A Likud source said that during the faction meeting, which was closed to the press following Netanyahu’s initial statement, the prime minister said he supports the outposts and agrees with the MKs, and that his advisers are looking for legal solutions to the problem.

Also on Monday, six of the most senior religious-Zionist rabbis met on Monday with Likud MKs Public Diplomacy Minister Yuli Edelstein; Transportation Minister Yisrael Katz; Deputy Minister for Pensioners Affairs Leah Ness; Danny Danon; Ohpir Akunis; Tzipi Hotovely; Miri Regev; Tzion Pinyan; Haim Katz; Yariv Levin; as well as National Union and Habayit Hayehudi members to warn them of political fallout should the outposts be destroyed.

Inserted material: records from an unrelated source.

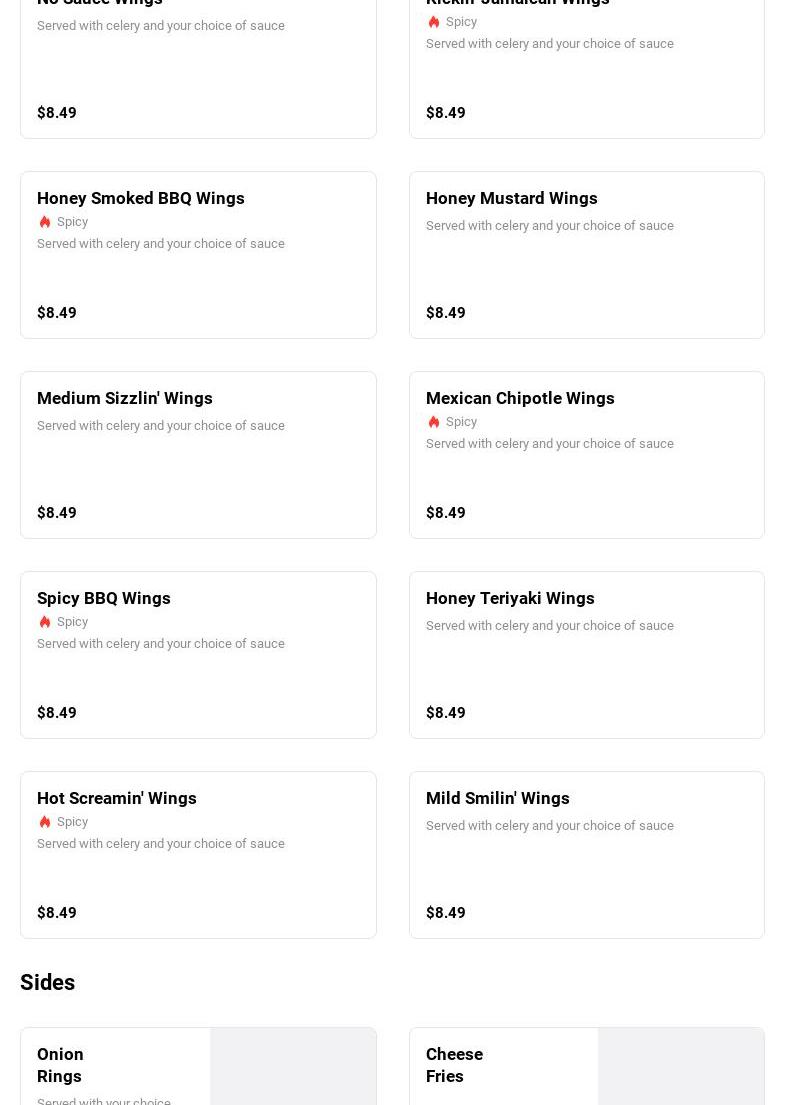
Task: Click Honey Teriyaki Wings $8.49 price
Action: tap(446, 713)
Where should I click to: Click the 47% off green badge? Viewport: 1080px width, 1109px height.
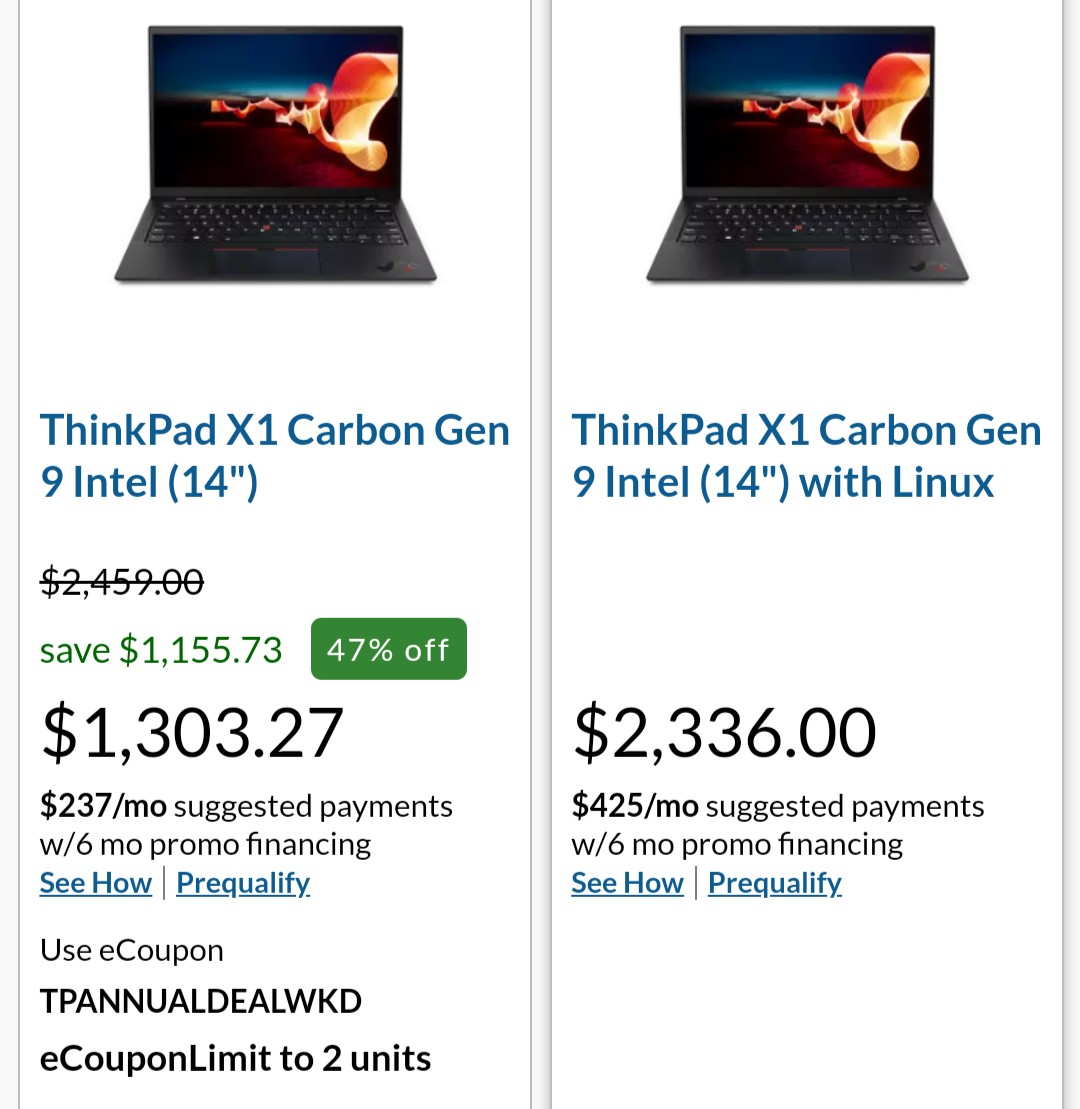(389, 650)
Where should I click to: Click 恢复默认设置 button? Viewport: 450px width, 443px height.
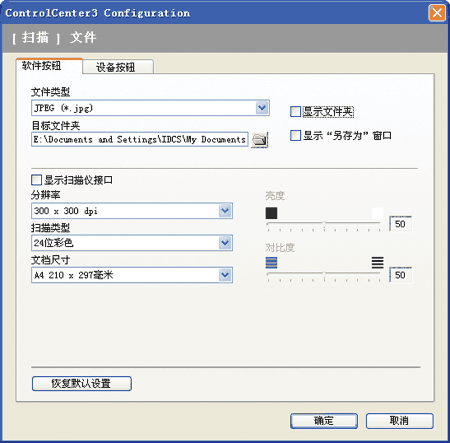pyautogui.click(x=82, y=383)
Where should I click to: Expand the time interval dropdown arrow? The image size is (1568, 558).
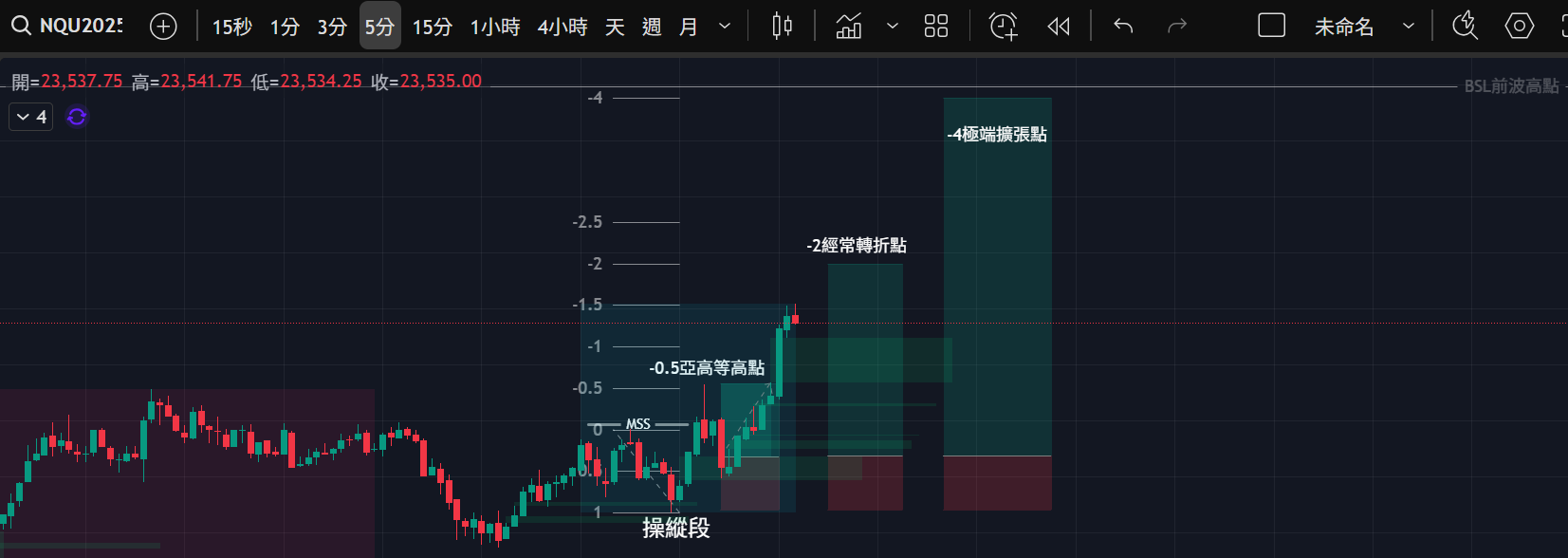(725, 26)
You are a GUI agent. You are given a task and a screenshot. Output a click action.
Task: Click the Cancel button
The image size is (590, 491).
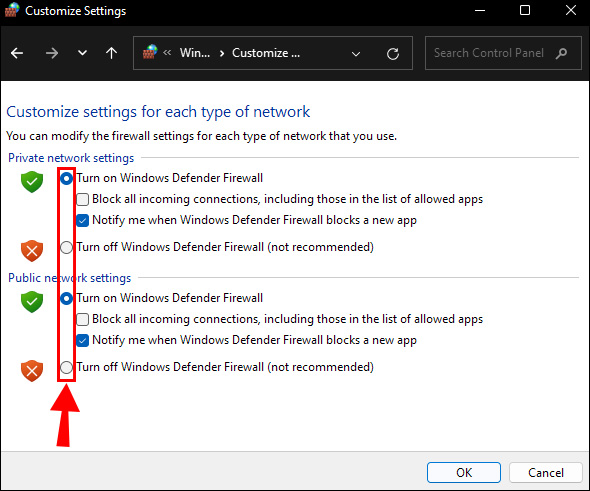click(546, 473)
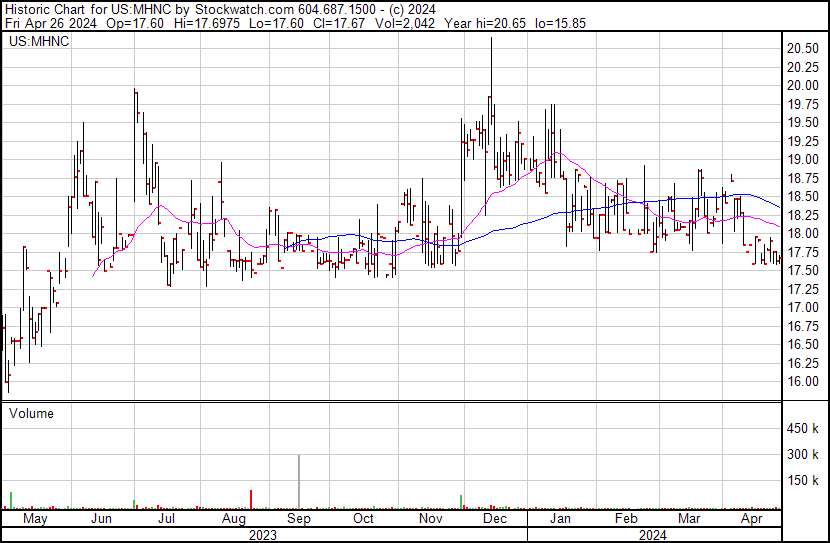Click the 18.00 price axis label
This screenshot has width=830, height=543.
click(x=803, y=233)
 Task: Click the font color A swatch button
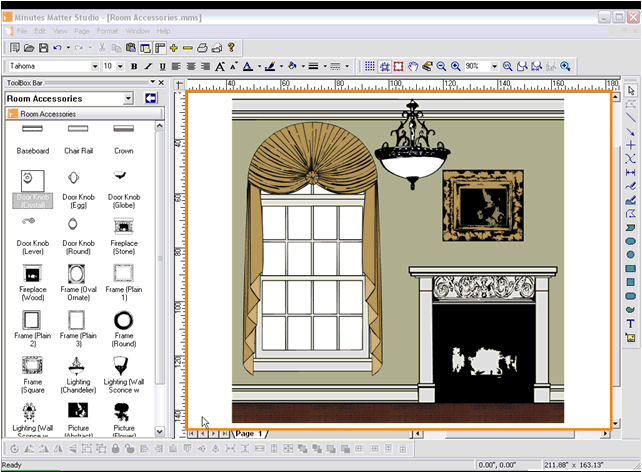point(248,66)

Rabbis Dov Lior, Chaim Steiner, Zalman Melamed, Haim Druckman, Zephaniah Drori and Eitan Eisman told Edelstein, who initiated the meeting, that if the coalition did not change its mind about destroying the outposts then it would be impossible for them to continue to support the prime minister and the government’s agenda.

Lior exhorted coalition MKs to “stand firm” and “prevent disaster,” suggesting that those with claims to the land could be compensated monetarily, rather than destroying Jewish homes.

Akunis explained to the rabbis that “very few Likud MKs disagree with preventing demolition in the settlements, if any do at all.”

“Never has the Likud been so united over one issue,” Hotovely said. “We have the political power and the spiritual backing.

I said to the prime minister: ‘There must be legislation [to prevent outposts from being destroyed.]’” Danon called on the prime minister to instruct the Attorney- General’s office to find a way to legalize the outposts, as was done with the homes of fallen soldiers Roi Klein and Eliezer Peretz.

“We need to act according to the values of the Likud – build and not destroy,” Danon added.

Levin said that the government “needs to be practical. Delay the demolition, and then make the outposts legal.”

“We need to convince the prime minister to say ‘we will not destroy,’” National Union leader Ya’acov Katz said. “Committees and legislation can wait.”

Following the meeting with rabbis, one National Union source posited that Netanyahu was not stopping the demolition in order to bring early elections.

“He probably sees the polls and thinks he could win again,” the source said.

Jeremy Sharon contributed to this report.